We have $n$ items, labelled $1$ through to $n$. $v_i$ is the value of the $i$th item, and $w_i$ its weight. We try to fit them in a knapsack that can contain up to $T$ weight in total, and we try to maximize the sum of the values of the item we put in the knapsack.

The ordinary backtrack approach is our basis. We first put $v_1$ in the pack, and then solve the problem for the remaining $n-1$ items with recursion. We then remove $v_1$ from the pack and solve the problem for the remaining $n-1$ items again, and we return the best configuration that we've found.

This backtracking is the 'Branch' part of Branch and Bound. You branch on (in the case of Knapsack) two cases: 'item $i$ is part of the solution' and 'item $i$ is not part of the solution'. You can visualize this as a binary tree, where the left child is one case and the right child is the other case. This tree is the search tree (or search space): its depth is $n$, and it therefore has $O(2^n)$ nodes. The algorithm therefore has a running time exponential in the number of items.

Now we get to the 'Bound' part: we try to find criteria such that we can say 'this configuration never work out, so we might as well not bother computing this'. An example of such a criterion is 'the weight of the items we've already put in the knapsack exceeds $T$': if we've added, say, the first $n/2$ items to the knapsack and it is therefore already full, there's no point trying to put items $n/2+1$ through to $n$ in the knapsack as well, but there's also no point in trying to fit any subset of $n/2+1$ through to $n$ in the knapsack, as it's already full, so we save about $2^{n/2}$ cases. Another example is 'even if I put in all the remaining items, the value of the items I've put in will not exceed the best configuration I've found so far'.

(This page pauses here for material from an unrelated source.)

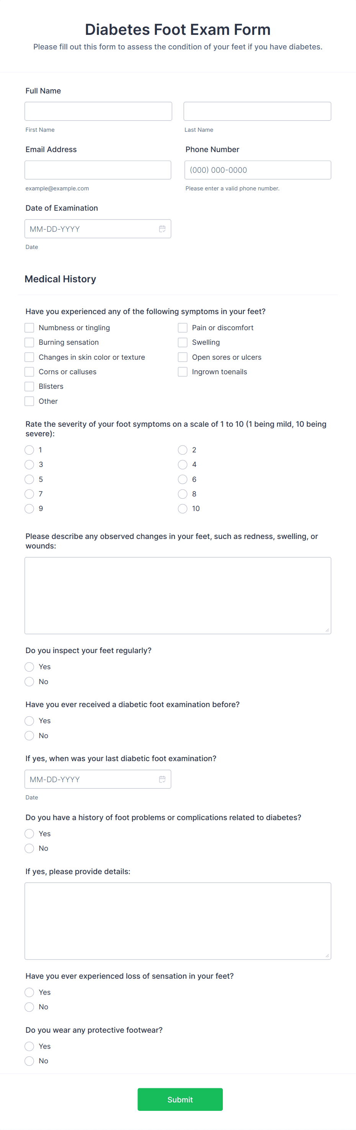
Task: Tick the Open sores or ulcers box
Action: (x=183, y=357)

These criteria essentially cut away parts of the search tree: at some node, you say for instance 'the left subtree will not give me a better configuration, because X', so you forget about that subtree and you don't explore it. A subtree of depth $d$ that you cut out this way saves you $O(2^d)$ nodes, which can be quite a bit of a speed increase if you're lucky.

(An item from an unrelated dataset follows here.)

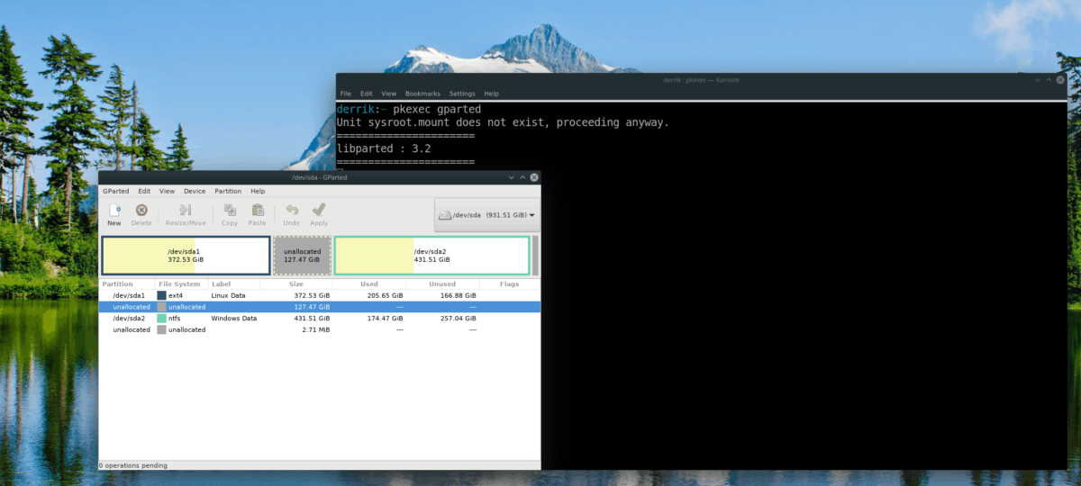1081x486 pixels.
Task: Click the New partition toolbar icon
Action: click(x=114, y=214)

Note that this is called 'Bounding' because it usually involves some kind of lower or upper bound: for the criterion 'even if I put in all the remaining items, the value of the items I've put in will not exceed the best configuration I've found so far', the value of your best configuration so far is a lower bound on the best configuration, so anything that will never make it past this lower bound is doomed to fail.

You can make the 'Bounding' part as complex as you like. For instance, integer programming problems are often solved using relaxations: you relax your program to a linear program, which you can solve in polynomial time, and then you can throw away a lot of cases for your binary variables that will never work out anyway. You then branch on the remaining options.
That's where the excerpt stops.